# Work to be completed
Copy nothing but the lines below running from the line containing "Shipping (151, 1023)" through the line containing "[combobox] (821, 43)", both end lines included.

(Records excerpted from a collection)
........

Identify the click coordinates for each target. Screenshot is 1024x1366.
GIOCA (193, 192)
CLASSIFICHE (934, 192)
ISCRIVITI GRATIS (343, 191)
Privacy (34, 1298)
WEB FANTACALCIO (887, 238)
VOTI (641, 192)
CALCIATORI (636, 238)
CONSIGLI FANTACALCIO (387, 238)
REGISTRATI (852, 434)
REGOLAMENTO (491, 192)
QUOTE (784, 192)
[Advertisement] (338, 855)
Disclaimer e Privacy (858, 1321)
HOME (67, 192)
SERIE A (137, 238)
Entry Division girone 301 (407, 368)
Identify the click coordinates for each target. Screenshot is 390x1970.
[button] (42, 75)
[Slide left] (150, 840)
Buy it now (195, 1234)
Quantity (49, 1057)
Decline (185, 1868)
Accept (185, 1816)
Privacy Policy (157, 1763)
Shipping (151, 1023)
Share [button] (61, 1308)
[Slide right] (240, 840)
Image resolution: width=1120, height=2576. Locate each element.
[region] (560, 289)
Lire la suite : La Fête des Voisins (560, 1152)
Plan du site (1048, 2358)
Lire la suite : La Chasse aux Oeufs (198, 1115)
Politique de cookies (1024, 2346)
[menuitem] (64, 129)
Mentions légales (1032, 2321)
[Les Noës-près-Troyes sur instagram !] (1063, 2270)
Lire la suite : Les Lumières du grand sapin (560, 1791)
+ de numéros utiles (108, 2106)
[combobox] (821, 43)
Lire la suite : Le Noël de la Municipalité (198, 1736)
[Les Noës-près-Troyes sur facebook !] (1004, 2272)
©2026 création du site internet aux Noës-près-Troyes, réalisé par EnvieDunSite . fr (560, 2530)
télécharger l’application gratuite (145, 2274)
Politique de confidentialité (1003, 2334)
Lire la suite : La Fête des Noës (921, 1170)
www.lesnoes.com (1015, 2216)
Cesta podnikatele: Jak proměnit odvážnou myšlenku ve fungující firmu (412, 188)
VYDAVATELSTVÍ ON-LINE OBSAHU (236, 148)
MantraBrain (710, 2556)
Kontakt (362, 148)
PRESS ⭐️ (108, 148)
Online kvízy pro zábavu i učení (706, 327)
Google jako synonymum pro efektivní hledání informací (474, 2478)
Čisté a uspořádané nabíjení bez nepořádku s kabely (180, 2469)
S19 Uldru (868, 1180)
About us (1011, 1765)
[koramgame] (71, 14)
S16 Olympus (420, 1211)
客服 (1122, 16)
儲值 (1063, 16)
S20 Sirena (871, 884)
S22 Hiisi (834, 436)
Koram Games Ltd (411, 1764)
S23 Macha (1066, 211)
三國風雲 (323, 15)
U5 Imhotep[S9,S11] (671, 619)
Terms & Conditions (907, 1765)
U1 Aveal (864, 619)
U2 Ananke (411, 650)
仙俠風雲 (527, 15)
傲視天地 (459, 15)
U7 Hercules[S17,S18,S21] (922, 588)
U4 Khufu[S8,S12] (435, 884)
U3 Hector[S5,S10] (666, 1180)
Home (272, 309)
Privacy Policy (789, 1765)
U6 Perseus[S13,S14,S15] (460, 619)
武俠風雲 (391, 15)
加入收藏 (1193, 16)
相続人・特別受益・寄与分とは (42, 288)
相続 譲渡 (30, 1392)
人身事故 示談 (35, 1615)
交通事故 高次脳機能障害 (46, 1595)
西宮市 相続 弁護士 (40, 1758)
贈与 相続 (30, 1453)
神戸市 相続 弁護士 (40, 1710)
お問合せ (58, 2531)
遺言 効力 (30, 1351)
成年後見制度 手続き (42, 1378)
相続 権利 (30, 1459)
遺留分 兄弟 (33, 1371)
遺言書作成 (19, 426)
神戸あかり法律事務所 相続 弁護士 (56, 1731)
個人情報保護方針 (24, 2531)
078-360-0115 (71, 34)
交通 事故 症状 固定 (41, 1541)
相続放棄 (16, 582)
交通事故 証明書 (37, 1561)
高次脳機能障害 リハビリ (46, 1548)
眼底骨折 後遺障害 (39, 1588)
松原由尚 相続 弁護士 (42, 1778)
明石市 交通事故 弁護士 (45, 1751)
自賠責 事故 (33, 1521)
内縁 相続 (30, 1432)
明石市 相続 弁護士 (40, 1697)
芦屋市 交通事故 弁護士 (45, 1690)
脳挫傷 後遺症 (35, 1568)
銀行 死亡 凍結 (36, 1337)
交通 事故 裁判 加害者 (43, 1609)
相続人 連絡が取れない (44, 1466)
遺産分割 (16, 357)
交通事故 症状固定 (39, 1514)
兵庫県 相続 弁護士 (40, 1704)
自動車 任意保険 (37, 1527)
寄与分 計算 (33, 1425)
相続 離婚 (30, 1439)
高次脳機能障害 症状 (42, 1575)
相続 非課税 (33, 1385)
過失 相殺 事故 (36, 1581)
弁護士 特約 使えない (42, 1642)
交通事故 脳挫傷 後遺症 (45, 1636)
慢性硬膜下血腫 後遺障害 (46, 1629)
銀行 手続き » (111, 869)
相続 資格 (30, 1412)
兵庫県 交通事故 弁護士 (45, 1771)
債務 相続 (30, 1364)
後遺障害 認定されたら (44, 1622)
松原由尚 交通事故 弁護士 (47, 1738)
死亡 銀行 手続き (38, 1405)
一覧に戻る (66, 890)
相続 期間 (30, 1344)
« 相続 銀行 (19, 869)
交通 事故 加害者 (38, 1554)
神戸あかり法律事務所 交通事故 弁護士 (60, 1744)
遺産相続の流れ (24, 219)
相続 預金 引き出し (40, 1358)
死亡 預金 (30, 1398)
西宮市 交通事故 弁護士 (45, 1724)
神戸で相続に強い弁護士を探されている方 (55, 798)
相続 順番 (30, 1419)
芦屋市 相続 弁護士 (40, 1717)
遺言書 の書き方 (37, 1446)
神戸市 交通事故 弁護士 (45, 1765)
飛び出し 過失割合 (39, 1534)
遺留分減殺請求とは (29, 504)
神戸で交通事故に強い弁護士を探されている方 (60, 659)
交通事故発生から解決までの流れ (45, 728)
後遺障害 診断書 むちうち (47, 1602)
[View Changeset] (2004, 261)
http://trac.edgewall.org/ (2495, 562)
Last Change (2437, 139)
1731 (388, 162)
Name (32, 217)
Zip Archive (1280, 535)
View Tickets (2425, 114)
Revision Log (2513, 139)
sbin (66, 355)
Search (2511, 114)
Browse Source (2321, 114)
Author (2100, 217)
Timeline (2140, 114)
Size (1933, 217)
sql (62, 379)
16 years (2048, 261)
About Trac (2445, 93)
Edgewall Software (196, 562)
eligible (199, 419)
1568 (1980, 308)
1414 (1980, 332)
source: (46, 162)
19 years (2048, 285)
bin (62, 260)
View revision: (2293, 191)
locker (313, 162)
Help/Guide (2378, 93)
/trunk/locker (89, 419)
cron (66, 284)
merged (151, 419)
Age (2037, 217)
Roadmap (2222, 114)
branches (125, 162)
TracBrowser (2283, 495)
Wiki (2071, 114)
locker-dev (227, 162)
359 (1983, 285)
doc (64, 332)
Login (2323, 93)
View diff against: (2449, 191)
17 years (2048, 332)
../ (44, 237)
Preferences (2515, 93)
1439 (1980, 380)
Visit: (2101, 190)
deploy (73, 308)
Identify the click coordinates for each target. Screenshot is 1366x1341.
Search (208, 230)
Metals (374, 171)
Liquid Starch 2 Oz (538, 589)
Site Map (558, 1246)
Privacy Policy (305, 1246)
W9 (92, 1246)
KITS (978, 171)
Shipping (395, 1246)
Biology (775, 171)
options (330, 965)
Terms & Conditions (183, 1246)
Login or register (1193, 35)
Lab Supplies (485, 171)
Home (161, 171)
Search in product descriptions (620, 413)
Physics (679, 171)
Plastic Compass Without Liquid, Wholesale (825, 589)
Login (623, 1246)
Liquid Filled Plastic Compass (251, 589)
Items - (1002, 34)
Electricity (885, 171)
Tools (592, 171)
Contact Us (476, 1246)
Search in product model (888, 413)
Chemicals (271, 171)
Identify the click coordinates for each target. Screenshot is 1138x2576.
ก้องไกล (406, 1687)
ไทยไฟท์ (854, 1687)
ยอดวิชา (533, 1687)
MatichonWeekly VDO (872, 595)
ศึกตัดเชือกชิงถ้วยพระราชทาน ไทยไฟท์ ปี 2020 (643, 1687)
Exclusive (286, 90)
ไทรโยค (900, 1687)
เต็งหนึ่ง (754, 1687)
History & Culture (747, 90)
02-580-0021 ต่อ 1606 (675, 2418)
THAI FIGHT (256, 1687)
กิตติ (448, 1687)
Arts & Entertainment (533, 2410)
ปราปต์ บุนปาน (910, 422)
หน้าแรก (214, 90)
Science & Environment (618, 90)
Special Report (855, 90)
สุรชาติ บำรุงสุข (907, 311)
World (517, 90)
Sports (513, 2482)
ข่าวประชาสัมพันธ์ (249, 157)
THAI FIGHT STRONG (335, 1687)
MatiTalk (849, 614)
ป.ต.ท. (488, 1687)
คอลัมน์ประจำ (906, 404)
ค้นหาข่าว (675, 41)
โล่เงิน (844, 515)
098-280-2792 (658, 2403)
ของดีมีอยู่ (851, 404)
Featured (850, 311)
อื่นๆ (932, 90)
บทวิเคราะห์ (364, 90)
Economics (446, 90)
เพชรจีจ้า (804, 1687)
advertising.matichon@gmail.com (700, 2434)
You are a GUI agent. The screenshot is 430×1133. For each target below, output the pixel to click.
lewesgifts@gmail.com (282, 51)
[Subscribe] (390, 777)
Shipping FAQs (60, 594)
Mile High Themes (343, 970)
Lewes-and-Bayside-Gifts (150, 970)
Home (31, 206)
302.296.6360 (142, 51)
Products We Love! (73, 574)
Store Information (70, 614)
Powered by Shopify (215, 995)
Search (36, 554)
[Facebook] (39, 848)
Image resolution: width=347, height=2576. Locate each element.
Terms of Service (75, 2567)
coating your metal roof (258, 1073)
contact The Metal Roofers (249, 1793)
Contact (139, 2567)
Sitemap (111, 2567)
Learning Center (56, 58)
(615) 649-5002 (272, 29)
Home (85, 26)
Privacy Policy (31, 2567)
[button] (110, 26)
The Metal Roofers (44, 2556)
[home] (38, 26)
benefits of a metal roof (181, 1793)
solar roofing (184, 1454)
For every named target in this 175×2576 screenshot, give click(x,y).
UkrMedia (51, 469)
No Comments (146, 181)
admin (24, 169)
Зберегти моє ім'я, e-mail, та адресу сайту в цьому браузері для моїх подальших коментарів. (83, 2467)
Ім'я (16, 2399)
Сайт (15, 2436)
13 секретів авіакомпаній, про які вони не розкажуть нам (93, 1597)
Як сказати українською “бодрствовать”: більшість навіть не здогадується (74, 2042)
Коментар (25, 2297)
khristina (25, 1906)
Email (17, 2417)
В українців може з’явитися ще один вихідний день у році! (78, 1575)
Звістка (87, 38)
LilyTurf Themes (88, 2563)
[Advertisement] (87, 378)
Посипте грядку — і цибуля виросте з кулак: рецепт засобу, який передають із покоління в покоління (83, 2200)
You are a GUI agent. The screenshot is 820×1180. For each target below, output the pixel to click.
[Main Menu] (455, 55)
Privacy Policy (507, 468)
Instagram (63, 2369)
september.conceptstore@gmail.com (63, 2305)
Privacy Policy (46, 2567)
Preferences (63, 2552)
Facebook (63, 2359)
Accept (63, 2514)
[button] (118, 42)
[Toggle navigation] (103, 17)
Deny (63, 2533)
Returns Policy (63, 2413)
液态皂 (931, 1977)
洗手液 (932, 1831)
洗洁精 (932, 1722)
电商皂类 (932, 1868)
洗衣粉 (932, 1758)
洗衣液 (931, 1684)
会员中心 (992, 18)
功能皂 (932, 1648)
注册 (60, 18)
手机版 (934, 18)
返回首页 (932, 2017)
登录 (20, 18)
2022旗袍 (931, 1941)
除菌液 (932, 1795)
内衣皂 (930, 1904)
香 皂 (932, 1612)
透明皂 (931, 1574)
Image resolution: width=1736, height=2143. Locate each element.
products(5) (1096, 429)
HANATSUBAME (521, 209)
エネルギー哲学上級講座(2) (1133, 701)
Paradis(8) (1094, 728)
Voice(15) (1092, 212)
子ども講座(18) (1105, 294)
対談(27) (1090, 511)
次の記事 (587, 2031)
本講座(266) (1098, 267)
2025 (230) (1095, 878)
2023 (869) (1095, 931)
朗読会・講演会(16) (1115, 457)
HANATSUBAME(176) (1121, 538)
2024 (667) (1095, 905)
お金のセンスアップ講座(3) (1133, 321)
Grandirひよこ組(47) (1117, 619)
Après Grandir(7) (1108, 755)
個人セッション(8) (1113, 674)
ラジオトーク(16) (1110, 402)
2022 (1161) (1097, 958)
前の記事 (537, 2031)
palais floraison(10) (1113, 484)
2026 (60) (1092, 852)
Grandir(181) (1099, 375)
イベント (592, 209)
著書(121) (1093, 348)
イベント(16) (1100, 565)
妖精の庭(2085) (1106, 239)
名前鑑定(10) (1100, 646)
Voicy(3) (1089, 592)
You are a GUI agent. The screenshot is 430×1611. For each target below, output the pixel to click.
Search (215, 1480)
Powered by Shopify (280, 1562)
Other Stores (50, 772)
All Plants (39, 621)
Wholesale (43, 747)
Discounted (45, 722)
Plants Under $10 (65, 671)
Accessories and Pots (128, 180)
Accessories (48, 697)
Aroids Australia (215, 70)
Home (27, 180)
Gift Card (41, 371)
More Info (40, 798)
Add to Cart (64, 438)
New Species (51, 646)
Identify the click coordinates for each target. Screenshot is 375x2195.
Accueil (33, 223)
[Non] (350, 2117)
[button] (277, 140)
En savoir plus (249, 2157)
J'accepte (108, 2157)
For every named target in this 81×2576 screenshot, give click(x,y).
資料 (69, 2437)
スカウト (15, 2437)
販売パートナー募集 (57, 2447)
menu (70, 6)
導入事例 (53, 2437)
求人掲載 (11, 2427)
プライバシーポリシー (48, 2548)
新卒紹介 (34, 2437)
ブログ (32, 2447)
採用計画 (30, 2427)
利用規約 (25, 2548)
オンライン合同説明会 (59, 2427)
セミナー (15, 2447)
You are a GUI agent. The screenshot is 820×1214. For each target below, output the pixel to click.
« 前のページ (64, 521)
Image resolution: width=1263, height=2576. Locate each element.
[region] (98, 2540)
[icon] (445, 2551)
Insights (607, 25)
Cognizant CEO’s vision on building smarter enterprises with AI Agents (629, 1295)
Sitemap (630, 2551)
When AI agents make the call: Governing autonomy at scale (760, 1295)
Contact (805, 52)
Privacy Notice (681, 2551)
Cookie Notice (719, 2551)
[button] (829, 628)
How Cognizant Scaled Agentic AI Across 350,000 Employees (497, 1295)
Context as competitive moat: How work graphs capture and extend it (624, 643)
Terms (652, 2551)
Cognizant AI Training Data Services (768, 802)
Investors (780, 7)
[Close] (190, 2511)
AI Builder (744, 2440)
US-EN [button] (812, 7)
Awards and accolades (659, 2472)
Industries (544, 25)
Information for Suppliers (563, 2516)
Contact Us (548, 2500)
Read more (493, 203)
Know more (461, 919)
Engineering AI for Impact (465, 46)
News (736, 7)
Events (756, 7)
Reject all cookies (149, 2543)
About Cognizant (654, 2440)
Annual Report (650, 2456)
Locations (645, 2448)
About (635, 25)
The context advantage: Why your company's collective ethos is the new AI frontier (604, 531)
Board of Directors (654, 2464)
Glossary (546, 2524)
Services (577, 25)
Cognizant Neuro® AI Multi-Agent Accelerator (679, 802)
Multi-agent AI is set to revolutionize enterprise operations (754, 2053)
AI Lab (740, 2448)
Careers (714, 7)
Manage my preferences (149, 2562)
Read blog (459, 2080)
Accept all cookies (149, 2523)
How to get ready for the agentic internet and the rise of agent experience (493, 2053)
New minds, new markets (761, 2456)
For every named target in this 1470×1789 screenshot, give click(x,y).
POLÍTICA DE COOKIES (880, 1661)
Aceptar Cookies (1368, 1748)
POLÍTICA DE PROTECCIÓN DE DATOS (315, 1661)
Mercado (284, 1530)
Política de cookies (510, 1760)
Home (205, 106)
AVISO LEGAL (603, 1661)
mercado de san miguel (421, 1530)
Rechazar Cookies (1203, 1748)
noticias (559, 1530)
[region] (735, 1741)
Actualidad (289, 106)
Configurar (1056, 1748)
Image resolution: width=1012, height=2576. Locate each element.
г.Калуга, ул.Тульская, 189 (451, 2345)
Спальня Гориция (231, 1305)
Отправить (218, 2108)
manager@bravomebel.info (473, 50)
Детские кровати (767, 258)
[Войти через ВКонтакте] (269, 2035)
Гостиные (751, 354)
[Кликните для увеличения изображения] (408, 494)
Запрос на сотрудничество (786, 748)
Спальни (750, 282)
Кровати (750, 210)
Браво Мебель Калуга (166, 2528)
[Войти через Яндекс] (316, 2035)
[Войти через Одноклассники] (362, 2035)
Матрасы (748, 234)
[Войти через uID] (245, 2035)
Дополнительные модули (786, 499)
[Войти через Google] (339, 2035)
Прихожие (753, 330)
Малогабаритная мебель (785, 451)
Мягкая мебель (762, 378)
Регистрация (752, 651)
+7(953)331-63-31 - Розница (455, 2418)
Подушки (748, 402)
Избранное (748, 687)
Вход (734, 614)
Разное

........

# Answer area
Shipping (151, 1023)
Share [button] (61, 1308)
[Slide right] (240, 840)
Image resolution: width=1120, height=2576. Locate each element.
[region] (560, 289)
Lire la suite : La Fête des Voisins (560, 1152)
Plan du site (1048, 2358)
Lire la suite : La Chasse aux Oeufs (198, 1115)
Politique de cookies (1024, 2346)
[menuitem] (64, 129)
Mentions légales (1032, 2321)
[Les Noës-près-Troyes sur instagram !] (1063, 2270)
Lire la suite : Les Lumières du grand sapin (560, 1791)
+ de numéros utiles (108, 2106)
[combobox] (821, 43)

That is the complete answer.